• Énoncé du problème:
Modifiez l'extrait sur le Tchad de « Au Tchad sous » à « lit sans emphase. » : réécrivez ce passage en substituant « sorgho » à « millet ».

Au Tchad sous les étoiles… Nous étions sur des tapis, accroupis, buvant de la zam zam, l’Evian locale, et dégustant de délicieuses crêpes de millet, de l’agneau grillé et de la sauce d’oseille. C’était chez Ali Haggar, qui est professeur d’économie, écrit des romans et nous avait invités dans sa maison aux vastes terrasses, aux balustres néoclassiques et aux grilles en fer forgé. Nous étions dans un quartier indéterminé de cette étrange capitale pleine de terrains vagues, au confluent de deux fleuves où parfois dans des quartiers ombragés émergent d’énormes maisons forteresses. C’était le dîner d’adieu du Nouveau congrès des écrivains d’Afrique et de ses diasporas, tenu à N’Djamena du 26 octobre au 2 novembre 2003. Des vrombissements de Mirages rappellent parfois la base aérienne voisine. Ernest Pépin a lu son dernier recueil de poèmes, Africa Solo. Il a une belle voix, lit sans emphase.

• Enregistrements du jeu:

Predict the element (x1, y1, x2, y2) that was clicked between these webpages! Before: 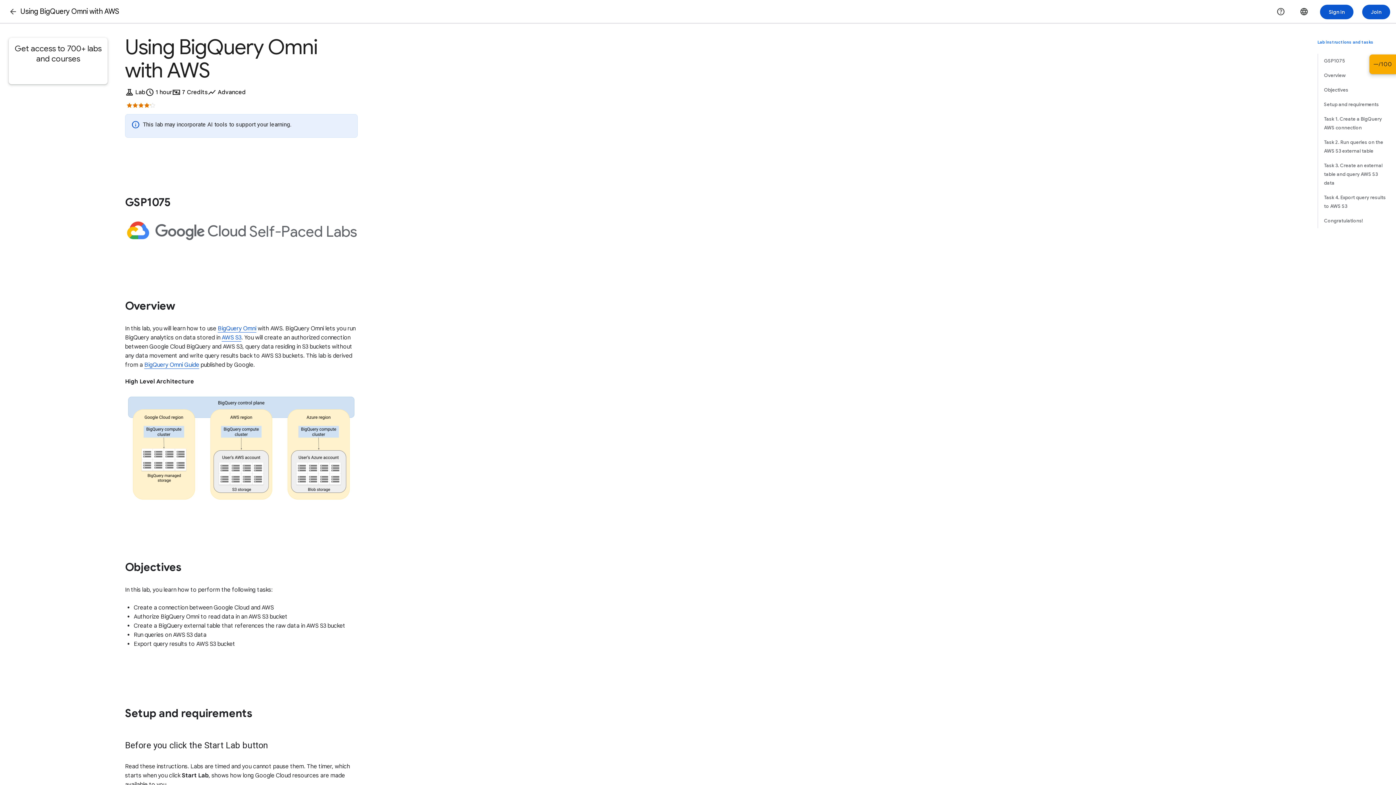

* * *

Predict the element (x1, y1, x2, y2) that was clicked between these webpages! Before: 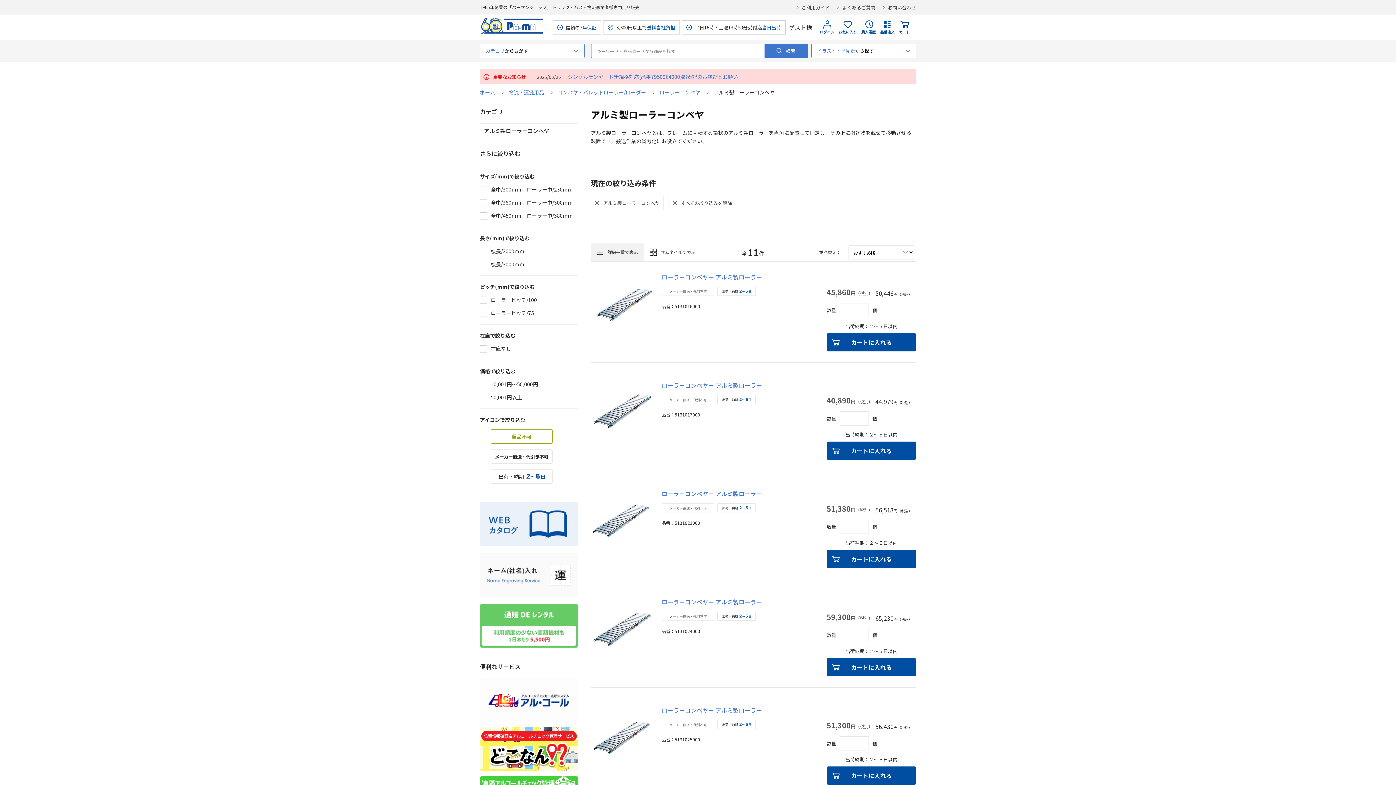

• Réponse attendue:
Au Tchad sous les étoiles… Nous étions sur des tapis, accroupis, buvant de la zam zam, l’Evian locale, et dégustant de délicieuses crêpes de sorgho, de l’agneau grillé et de la sauce d’oseille. C’était chez Ali Haggar, qui est professeur d’économie, écrit des romans et nous avait invités dans sa maison aux vastes terrasses, aux balustres néoclassiques et aux grilles en fer forgé. Nous étions dans un quartier indéterminé de cette étrange capitale pleine de terrains vagues, au confluent de deux fleuves où parfois dans des quartiers ombragés émergent d’énormes maisons forteresses. C’était le dîner d’adieu du Nouveau congrès des écrivains d’Afrique et de ses diasporas, tenu à N’Djamena du 26 octobre au 2 novembre 2003. Des vrombissements de Mirages rappellent parfois la base aérienne voisine. Ernest Pépin a lu son dernier recueil de poèmes, Africa Solo. Il a une belle voix, lit sans emphase.